I was happy to find that this film’s air of purposefulness (fans-turned-pros making a really good sequel because they’ve always wanted to see one) eventually fades away and I was able to enjoy the story and themes, rather than seeing “H40” as product.

SPOILERS FOLLOW.

BEST CHARACTER

Haluk Bilginer plays Dr. Sartain, an avid disciple of Dr. Loomis who becomes a bit too obsessed with Michael Myers. It’s a wise choice by the screenwriters to have Loomis be deceased, rather than recasting the role. As the reaction to Rob Zombie’s “Halloweens” proved, fans don’t take kindly to icons behaving out of character, even if it’s on an alternate timeline.

BEST SCARE

It’s a shame the trailer spoiled this one, but I like the moment when babysitter Vicky (Virginia Gardner) opens the kid’s closet door to assure him there’s no boogeyman in there. Ninety percent of the time in horror flicks, the closet is empty; the film is building tension to pay off later. But this time the boogeyman is in there!

BEST DEATH

Poor Oscar (Drew Scheid, who looks like a young Eldon Henson) gets his face skewered on a wrought-iron fence by The Shape.

FUNNIEST MOMENT

Calling to mind “Probably not a good idea” from “Jurassic World,” “H40” hangs a lampshade on a necessary plot device when Laurie notes that she prays every night for Michael to escape. “That was a dumb thing to pray for,” Officer Hawkins (Will Patton) deadpans.

THAT SEEMS FAMILIAR

“H40” is so loaded with familiar moments, images and plot points that the whole thing is arguably an homage. Yet because it doesn’t deliver those callbacks with a wink, it’s not distracting.

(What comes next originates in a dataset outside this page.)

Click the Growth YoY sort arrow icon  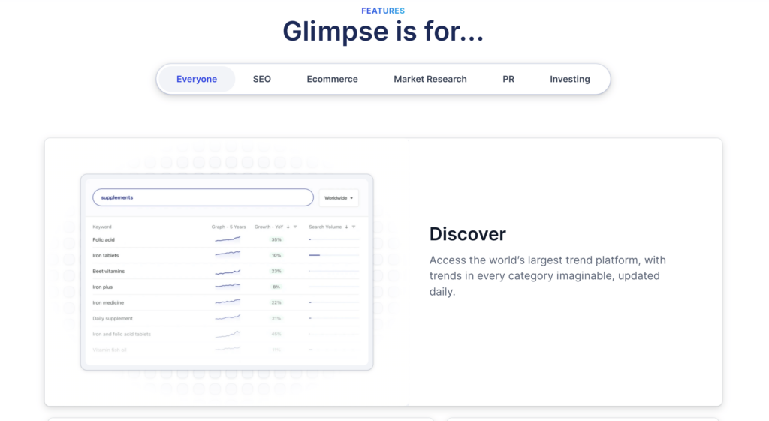coord(288,227)
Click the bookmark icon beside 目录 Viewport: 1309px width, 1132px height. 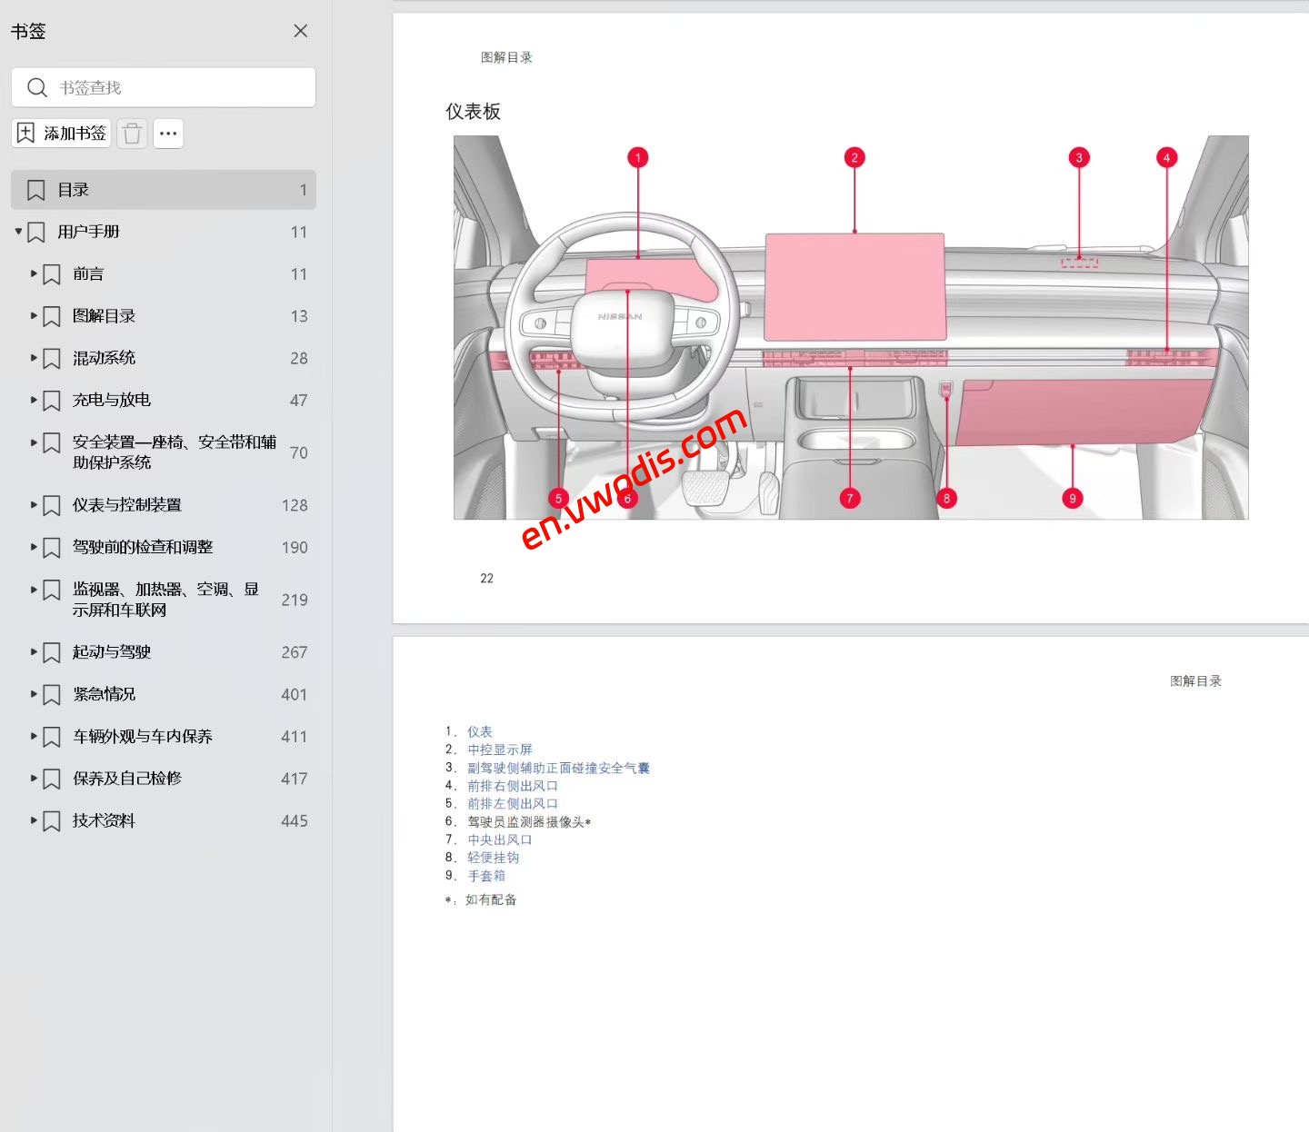click(x=36, y=189)
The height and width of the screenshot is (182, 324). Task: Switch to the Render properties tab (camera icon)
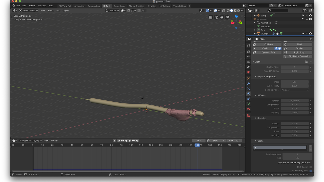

  • The opening credits, which even blur the lettering a bit to mimic how we see it on home video.
  • Laurie searching a closet with a slatted door.
  • A woman cowering in a stall as Michael stalks a gross roadside restroom.
  • A kid dressed up as a 1980s boombox-listener walking into The Shape.
  • An officer joking about canceling Halloween.
  • And of course the crash of the bus transferring mental patients; those buses always crash.

My pick for the most déjà vu moment, though is this callback to the 1978 original: Laurie falls off a balcony and is splayed on the ground, but then is gone in the next shot.

Among outside-the-franchise nods, when Laurie locks down her house-turned-trap room by room in order to corner Michael, it calls to mind the pursuit of the alien in “Alien 3.”

THAT DOESN’T AGE WELL

Allyson and her boyfriend are on the outs after she sees him kissing another girl at the school Halloween dance. That’s a cliché that will hopefully age out of existence soon.

MOST SURPRISING ELEMENT

When Dr. Sartain protects Michael by stabbing Officer Hawkins, it’s the first genuine surprise in a film that’s comfortably familiar up to that point.

THE MASK

It strikes me as similar to how it looked in the Zombie “Halloweens” (before it gets beat to hell), with 40 years of weathering from sitting in an evidence locker.

NEW REVELATIONS ABOUT MICHAEL

On this timeline, which springs directly from the 1978 film, Michael and Laurie are not related. Laurie’s teenage granddaughter Allyson tells her friend that the sibling story is something people invented to make sense of the killings. In “H40,” Michael is The Shape: A stranger, a killer, a monster who does not speak – the stuff of nightmares.

FORGOTTEN THREADS

It’s on purpose, but I suppose we can say that “H40” forgets all the threads. Even Hawkins, the first policeman to arrive at the crime scene in 1978, is a new character. We don’t learn how Michael was apprehended, and that’s a plot hole. But we can assume it was very soon after the events of the first movie, since no more killings are mentioned and we’re told Michael has been locked up for 40 years.

WHAT WILL HAPPEN NEXT?

Blumhouse’s “Halloween” is a hit at the box office, so there will certainly be more “Halloweens.” I wouldn’t be surprised if the saga starts down yet another path of sequels that people decide they hate, and the saga gets rebooted again for the 50th or 60th anniversary.

That said, Blumhouse has a proven track record of making smart horror, and Green, McBride and Fradley understand what’s cool about “Halloween.” It’s hard to imagine they’d produce garbage with the “Halloween” label slapped on it.